I'm not sure... where I should begin.
My heart it aches,
my mind it spins...
Trying trying trying
so hard to please everyone
Never trying quite hard, enough to please myself.
I wish I could take control of this whirlwind of constant flowing emotions
Wish I knew the pattern of what makes them come, and go and come and go
I know it's all very confusing especially when the guilt and the shame take over
Never able to determine whats real, and what the demons in my head want me to believe is real.
But real is what you get from me with so much emotion I wear my heart on my sleeve
My heart is so big, too big most days I cannot contain the love that's within
I cannot control the way love makes me do these things
I love, and I hurt because I push away every person who tries to get close
Worrying that if they get an inch too close
they will see the craziness in my mind
And flee in the other direction.
Like so many others have before.
I can't blame them.
Who wants to be around a girl who goes from angel to devil within a matter of seconds..not able to explain why it happened only knowing suddenly there is this burning fury inside of her that makes her out of control.
I know I don't.
One minute I love so much and the next minute I hate you
I'm sorry I'm sorry,
I'm sorry for always being sorry but I can't help the way I go off sometimes
I mean well I swear to you sometimes I just can't find the right words to get through
And my words are all I have sometimes they are my weapon and I use them to cut
I build my walls up so high the second I feel them coming down I split
Suddenly this girl you thought you knew becomes your worst nightmare
The demons take over and sometimes it only lasts a couple of minutes
But sometimes it can last for days
See it makes it hard for you to love me because these demons seem so real that even I'm convinced in that moment that these feelings and thoughts are true.
I'm sometimes all I can manage to do is lay in bed and cry. Sorry you've seen so many tears I wish I could just get out of bed I need to get out of bed but my soul is so heavy I can't move.

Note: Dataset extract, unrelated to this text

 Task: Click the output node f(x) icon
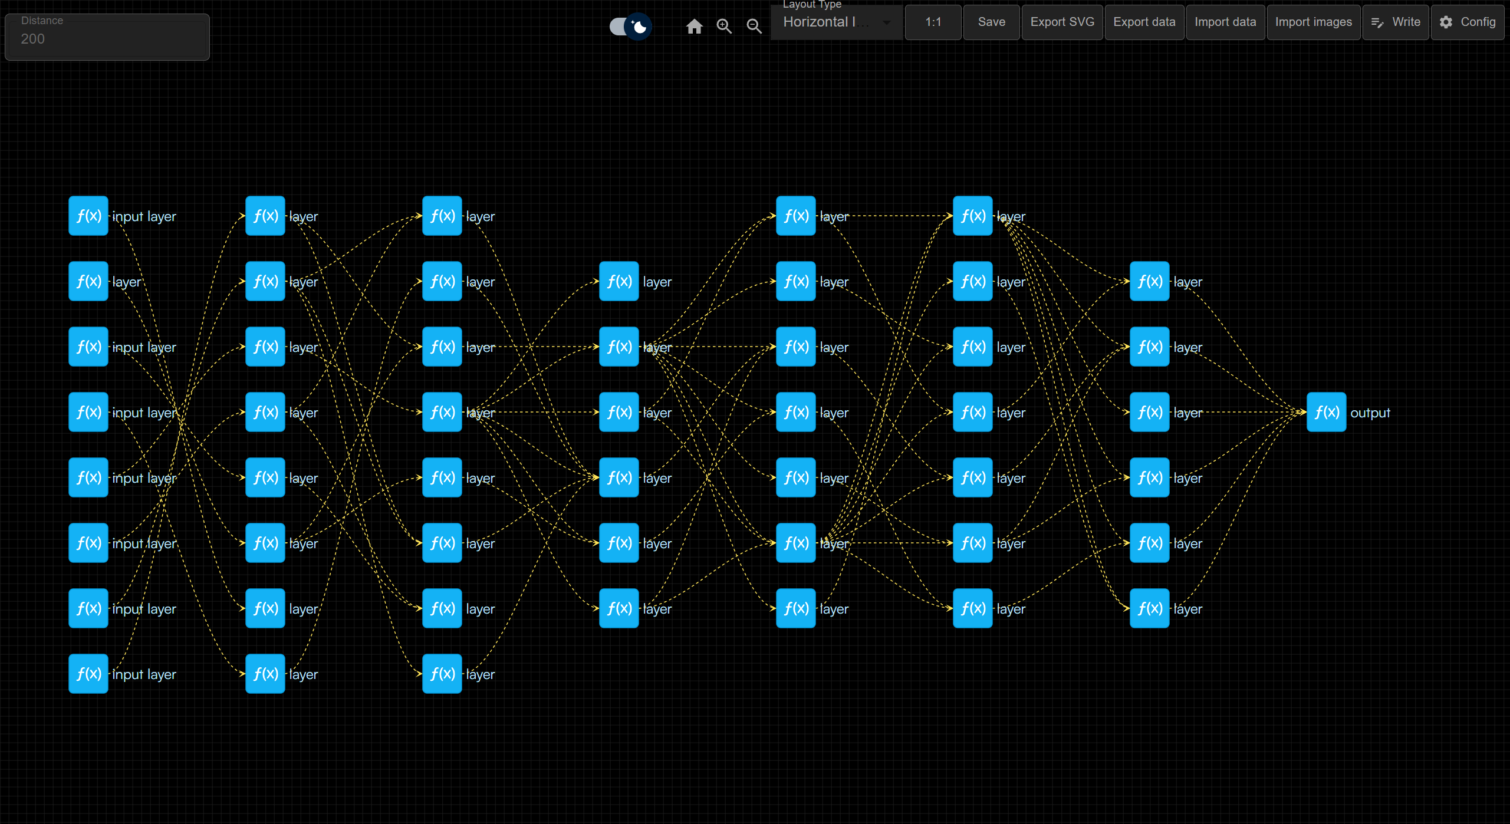pos(1326,412)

I'm stuck. Stuck in this darkness that has consumed me today.
I've had some really dark days, days where there is no light at the end of the tunnel
Where it all feels like a waste and I'm a waste and the world would be a better place,
If I was gone.
So I swallow some pills to kill the demon inside of me but my body is stronger than I thought and not even 100 pills could stop me from breathing.
I'm still breathing...
I'm here. I'm awake now and once again the demon's disappeared. I survived and I guess that's a good thing but I know worse days are yet to come and I don't think I have it in me to fight them anymore..
I'm happy, I woke up but I know it's only a matter of time before the cycle begins again.
I'm tired. I'm tired of waking up every day and battling this warzone in my mind
Tired of feeling like every word I say is wrong and every move I make will kill me
I'm sorry that this is the me you have to deal with.
Maybe there is some way some day I can take control of this illness
One day you may not have to wipe my tears
May not have to hear the fears
One day maybe I'll wake up and the guilt won't be there and the shame will have just been brushed off as a bad dream.
That's what I feel like I'm living in. A bad dream.
Even when I sleep the nightmares feel better than reality because the reality is I hate mine and at least when I'm sleeping I can escape sometimes.
But,You're the reason I hold on.
The reason that bottle of pills doesn't sound so calming anymore
The reason these thoughts in my head became bearable.
You're the reason I have hope and the reason I am working on getting better.
I love you.
I love you and I will not give up even when every ounce of my being has nothing left in me
I'm here. I will be here. BPD will not beat me down anymore it will make me stronger.